>>>

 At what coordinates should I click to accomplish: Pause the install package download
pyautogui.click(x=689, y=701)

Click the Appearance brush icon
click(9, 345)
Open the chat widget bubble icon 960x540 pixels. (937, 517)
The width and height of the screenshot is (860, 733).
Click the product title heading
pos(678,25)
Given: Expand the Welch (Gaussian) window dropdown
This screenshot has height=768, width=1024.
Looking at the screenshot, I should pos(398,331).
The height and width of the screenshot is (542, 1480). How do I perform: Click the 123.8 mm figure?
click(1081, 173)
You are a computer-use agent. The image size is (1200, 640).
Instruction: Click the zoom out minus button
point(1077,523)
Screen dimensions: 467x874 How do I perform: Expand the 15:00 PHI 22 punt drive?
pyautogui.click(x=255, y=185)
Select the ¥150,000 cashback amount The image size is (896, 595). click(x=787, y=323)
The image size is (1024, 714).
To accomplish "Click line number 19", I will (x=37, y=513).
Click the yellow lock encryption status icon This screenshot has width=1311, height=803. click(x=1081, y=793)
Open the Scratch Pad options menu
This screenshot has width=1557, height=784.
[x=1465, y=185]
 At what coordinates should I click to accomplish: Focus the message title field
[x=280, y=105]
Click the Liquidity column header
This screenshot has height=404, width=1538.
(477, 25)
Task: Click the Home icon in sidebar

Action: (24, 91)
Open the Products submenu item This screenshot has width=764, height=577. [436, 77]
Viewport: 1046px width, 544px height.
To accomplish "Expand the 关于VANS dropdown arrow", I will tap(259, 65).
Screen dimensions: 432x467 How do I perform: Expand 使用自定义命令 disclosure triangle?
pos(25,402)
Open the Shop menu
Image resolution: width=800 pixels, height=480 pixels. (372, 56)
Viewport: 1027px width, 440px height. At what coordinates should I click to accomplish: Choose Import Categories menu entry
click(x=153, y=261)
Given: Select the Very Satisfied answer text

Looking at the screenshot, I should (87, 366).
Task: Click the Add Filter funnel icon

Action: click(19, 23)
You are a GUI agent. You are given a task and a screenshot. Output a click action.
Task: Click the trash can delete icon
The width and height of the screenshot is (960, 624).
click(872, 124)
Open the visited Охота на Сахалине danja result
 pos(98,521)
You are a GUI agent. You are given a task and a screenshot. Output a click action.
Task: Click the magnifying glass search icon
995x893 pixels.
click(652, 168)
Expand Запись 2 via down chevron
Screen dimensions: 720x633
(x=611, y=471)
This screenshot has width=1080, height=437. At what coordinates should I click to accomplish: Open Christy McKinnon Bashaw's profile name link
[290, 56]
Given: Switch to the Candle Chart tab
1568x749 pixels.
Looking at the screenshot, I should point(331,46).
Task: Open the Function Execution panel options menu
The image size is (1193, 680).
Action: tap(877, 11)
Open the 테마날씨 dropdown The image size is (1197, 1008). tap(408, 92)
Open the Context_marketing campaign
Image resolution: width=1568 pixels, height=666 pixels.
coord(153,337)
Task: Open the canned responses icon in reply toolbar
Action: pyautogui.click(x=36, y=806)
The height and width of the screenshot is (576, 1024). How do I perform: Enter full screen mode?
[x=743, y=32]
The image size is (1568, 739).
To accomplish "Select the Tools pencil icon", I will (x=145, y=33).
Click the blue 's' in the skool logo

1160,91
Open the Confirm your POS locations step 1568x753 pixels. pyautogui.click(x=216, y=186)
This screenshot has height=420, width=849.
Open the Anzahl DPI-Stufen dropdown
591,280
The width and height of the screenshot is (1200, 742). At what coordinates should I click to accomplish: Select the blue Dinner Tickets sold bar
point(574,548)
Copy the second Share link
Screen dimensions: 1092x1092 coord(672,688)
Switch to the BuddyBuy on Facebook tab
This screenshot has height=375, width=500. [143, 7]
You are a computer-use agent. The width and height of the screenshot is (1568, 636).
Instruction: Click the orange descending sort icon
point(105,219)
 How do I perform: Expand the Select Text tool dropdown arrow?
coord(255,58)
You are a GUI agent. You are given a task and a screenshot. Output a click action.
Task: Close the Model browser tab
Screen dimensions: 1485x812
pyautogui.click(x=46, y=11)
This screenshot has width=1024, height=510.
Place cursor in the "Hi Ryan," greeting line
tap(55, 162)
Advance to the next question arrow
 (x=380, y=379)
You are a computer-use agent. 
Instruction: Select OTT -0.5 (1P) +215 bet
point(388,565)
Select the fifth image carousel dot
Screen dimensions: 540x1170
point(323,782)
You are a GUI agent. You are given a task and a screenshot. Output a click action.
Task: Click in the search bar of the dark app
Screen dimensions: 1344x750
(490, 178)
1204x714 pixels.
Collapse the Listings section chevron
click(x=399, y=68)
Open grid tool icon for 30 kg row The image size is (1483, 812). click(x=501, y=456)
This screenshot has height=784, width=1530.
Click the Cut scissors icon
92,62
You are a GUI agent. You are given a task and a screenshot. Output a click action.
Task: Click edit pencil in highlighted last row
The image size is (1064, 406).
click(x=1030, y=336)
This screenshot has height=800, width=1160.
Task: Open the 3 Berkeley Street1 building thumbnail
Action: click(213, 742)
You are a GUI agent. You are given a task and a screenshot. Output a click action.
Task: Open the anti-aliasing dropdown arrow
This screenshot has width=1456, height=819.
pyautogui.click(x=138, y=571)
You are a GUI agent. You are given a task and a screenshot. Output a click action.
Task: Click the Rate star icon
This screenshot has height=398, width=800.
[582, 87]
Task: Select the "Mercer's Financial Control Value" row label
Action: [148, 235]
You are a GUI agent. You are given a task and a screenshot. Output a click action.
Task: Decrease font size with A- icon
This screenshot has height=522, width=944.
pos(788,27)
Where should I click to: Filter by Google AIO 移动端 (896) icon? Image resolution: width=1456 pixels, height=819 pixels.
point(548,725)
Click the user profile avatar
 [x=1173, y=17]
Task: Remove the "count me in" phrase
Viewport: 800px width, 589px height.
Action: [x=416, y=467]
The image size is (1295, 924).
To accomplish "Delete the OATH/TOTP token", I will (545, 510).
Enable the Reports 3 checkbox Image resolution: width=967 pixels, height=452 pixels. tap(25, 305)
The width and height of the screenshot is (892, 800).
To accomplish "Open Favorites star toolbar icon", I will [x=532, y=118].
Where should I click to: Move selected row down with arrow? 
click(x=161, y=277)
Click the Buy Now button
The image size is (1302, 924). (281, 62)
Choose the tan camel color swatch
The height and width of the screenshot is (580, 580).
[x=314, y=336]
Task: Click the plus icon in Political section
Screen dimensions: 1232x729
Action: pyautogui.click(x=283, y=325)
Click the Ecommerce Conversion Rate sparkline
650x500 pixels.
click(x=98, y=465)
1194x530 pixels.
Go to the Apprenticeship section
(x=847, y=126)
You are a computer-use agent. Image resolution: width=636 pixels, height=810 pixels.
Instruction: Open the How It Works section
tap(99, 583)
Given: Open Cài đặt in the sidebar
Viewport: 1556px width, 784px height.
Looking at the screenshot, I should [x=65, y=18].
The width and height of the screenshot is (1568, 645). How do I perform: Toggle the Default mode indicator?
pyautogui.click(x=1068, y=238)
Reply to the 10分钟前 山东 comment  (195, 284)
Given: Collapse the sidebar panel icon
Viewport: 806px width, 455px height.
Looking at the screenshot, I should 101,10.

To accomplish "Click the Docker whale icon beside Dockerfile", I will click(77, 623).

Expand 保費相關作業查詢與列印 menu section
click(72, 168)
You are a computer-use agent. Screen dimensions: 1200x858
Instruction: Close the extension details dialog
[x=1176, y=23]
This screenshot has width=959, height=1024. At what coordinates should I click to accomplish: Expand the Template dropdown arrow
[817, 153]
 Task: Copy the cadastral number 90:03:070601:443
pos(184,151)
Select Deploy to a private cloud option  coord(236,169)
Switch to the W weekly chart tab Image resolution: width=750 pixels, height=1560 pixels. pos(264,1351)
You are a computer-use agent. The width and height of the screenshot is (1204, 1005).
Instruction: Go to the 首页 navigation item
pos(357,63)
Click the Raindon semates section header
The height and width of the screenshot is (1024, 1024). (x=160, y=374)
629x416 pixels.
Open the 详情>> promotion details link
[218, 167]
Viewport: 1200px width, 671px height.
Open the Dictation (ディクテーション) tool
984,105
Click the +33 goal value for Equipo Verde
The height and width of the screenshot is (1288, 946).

<<<

TASK STATEMENT ::
Would you retype exactly the lines above, from the line with "Given: Switch to the Candle Chart tab" to the line with "Open the Context_marketing campaign", with both end lines kept and nothing more?

EXERCISE OUTPUT ::
Given: Switch to the Candle Chart tab
1568x749 pixels.
Looking at the screenshot, I should point(331,46).
Task: Open the Function Execution panel options menu
The image size is (1193, 680).
Action: tap(877, 11)
Open the 테마날씨 dropdown The image size is (1197, 1008). tap(408, 92)
Open the Context_marketing campaign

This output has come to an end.